### TASKS
A – According to the coral reef article, who is the Director General of the Secretariat of the Pacific Regional Environment Programme?
B – Please list every host of the national symposium named in the coral reef article.

### SOURCE EXTRACT
/---

Submitted by admin on Tue, 01/16/2018 - 20:34
January 16, 2018 by admin
Island and Ocean Ecosystems
17 Jaunary 2018, SAVUSAVU, FIJI – Coral reefs need our help to survive, say experts at a national symposium on coral reefs hosted by the Government of Fiji, World Wildlife Fund (WWF) Fiji, and UN Environment.

The symposium was held in Savusavu this week, prior to a visit to Cakaulevu or the Great Sea Reef of Fiji, one of the longest continuous barrier reefs in the world.

"Coral reefs shape our islands and are affected by our development decisions, land and sea practices, along with our environmental management measures," said Mr Kosi Latu, Director General of the Secretariat of the Pacific Regional Environment Programme (SPREP), in his speech at the symposium.

"For better management and protection of coral reefs everyone needs to work together to respond to climate change, manage waste, conserve and restore biodiversity and support strong governance, and SPREP has established a two-year campaign, the Pacific Year of the Reef, to enable us to address these critical issues."

\---

(Rows of pointing data)
/---

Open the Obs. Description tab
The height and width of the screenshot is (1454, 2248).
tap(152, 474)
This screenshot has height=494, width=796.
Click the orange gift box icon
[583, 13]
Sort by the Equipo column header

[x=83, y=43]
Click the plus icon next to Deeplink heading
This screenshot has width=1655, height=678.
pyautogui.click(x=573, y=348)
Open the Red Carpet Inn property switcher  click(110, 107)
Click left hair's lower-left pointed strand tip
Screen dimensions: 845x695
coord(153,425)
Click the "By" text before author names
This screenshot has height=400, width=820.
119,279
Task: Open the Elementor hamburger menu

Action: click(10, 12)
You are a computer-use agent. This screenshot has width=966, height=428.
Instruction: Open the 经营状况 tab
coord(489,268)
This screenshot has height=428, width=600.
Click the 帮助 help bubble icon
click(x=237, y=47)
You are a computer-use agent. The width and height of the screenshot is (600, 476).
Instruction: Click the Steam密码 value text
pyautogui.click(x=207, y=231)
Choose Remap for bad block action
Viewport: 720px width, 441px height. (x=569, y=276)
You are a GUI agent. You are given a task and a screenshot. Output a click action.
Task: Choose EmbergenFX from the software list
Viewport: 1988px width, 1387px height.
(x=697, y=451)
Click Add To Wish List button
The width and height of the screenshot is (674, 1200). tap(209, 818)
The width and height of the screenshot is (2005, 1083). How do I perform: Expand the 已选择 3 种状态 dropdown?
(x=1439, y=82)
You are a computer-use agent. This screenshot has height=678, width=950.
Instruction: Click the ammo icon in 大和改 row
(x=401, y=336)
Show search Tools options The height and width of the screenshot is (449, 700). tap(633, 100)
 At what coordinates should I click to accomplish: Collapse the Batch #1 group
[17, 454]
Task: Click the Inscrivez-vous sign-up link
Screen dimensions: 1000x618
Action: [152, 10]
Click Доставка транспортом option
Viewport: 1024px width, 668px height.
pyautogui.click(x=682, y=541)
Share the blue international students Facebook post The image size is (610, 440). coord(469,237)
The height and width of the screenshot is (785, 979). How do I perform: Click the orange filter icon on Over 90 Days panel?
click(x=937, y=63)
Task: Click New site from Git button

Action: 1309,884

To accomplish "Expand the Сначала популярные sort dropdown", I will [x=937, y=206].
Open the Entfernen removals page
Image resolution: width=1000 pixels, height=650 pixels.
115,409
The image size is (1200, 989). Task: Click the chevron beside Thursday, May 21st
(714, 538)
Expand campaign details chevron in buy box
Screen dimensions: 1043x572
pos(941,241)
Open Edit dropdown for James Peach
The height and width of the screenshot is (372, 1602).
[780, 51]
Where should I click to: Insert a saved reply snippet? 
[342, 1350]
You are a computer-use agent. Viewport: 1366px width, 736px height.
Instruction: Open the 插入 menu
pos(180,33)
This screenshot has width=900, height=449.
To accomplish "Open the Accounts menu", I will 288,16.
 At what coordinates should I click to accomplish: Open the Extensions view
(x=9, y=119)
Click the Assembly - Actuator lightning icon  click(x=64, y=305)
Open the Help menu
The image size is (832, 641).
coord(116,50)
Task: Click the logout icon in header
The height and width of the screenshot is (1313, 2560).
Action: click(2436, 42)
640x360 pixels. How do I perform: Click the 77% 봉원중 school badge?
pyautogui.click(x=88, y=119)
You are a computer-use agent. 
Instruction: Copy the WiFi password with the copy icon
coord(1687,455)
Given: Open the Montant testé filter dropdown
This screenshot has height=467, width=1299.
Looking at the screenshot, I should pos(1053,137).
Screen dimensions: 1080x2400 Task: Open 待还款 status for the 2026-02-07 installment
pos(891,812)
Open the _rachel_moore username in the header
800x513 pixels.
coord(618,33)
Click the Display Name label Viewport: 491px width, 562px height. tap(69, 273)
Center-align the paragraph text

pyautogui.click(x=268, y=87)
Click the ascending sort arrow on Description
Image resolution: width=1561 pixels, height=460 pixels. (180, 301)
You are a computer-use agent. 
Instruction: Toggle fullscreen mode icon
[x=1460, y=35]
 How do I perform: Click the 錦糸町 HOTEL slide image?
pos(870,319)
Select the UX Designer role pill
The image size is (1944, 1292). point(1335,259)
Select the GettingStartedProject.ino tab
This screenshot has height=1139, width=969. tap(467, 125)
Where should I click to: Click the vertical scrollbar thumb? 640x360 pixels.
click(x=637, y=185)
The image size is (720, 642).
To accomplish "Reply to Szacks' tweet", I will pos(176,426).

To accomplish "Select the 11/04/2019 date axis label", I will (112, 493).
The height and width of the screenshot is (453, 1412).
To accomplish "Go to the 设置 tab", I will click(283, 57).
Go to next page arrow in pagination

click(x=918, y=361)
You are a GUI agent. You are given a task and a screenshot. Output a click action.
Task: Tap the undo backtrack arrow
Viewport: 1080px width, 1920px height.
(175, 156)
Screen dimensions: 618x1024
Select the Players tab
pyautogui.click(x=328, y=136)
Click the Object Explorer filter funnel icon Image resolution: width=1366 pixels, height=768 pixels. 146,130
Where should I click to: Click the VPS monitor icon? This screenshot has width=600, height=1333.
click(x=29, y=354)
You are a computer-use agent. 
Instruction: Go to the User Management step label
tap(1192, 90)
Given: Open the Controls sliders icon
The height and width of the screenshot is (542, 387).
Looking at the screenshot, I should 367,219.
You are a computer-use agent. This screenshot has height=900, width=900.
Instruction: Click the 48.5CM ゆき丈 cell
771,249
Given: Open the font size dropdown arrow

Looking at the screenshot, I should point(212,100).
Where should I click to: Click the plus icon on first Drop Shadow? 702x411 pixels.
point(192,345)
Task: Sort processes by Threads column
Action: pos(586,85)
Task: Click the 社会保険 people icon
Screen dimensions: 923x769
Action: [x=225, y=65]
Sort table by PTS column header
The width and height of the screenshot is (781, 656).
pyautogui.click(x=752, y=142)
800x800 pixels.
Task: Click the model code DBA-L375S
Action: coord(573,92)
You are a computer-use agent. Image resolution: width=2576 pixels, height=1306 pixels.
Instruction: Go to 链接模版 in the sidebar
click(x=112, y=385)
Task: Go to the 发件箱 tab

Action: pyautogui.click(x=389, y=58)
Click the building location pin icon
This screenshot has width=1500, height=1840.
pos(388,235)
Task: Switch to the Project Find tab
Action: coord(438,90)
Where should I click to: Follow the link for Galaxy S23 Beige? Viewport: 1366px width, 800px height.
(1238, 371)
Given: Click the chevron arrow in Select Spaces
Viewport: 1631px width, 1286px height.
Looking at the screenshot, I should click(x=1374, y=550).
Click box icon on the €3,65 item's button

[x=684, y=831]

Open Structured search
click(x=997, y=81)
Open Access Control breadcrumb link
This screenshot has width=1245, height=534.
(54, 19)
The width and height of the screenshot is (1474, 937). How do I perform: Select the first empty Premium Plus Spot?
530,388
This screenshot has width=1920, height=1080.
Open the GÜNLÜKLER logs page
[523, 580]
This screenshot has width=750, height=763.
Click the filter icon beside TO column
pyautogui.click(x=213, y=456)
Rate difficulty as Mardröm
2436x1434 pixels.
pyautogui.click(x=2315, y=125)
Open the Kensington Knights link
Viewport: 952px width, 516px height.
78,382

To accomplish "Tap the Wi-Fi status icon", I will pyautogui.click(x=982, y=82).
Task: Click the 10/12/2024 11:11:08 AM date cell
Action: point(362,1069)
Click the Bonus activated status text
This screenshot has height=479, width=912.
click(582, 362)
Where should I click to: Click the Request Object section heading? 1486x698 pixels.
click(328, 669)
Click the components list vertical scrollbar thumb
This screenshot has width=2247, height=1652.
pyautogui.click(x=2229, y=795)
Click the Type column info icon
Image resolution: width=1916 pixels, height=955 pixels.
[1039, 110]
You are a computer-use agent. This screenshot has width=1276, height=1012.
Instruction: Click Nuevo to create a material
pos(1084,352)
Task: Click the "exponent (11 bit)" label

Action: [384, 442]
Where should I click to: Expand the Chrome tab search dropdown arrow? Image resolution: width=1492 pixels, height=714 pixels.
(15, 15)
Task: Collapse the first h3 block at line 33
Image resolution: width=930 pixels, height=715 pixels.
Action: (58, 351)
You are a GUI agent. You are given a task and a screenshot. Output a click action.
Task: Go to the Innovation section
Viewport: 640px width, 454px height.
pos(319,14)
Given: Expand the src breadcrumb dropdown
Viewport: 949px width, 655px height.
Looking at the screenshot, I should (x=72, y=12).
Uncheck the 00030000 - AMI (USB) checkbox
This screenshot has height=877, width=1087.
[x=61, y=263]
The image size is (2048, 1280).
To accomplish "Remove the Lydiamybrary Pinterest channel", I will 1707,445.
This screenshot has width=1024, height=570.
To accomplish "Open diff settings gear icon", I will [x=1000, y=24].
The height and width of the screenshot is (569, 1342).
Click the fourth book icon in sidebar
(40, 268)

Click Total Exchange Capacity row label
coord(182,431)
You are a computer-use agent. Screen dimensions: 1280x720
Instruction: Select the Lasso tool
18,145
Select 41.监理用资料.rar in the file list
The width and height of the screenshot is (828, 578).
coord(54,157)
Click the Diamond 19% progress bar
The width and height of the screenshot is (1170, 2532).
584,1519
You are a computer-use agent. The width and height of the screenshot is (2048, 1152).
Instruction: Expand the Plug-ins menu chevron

\---

### RESULTS OF THE EXERCISE
A – Mr Kosi Latu

B –
- Government of Fiji
- World Wildlife Fund (WWF) Fiji
- UN Environment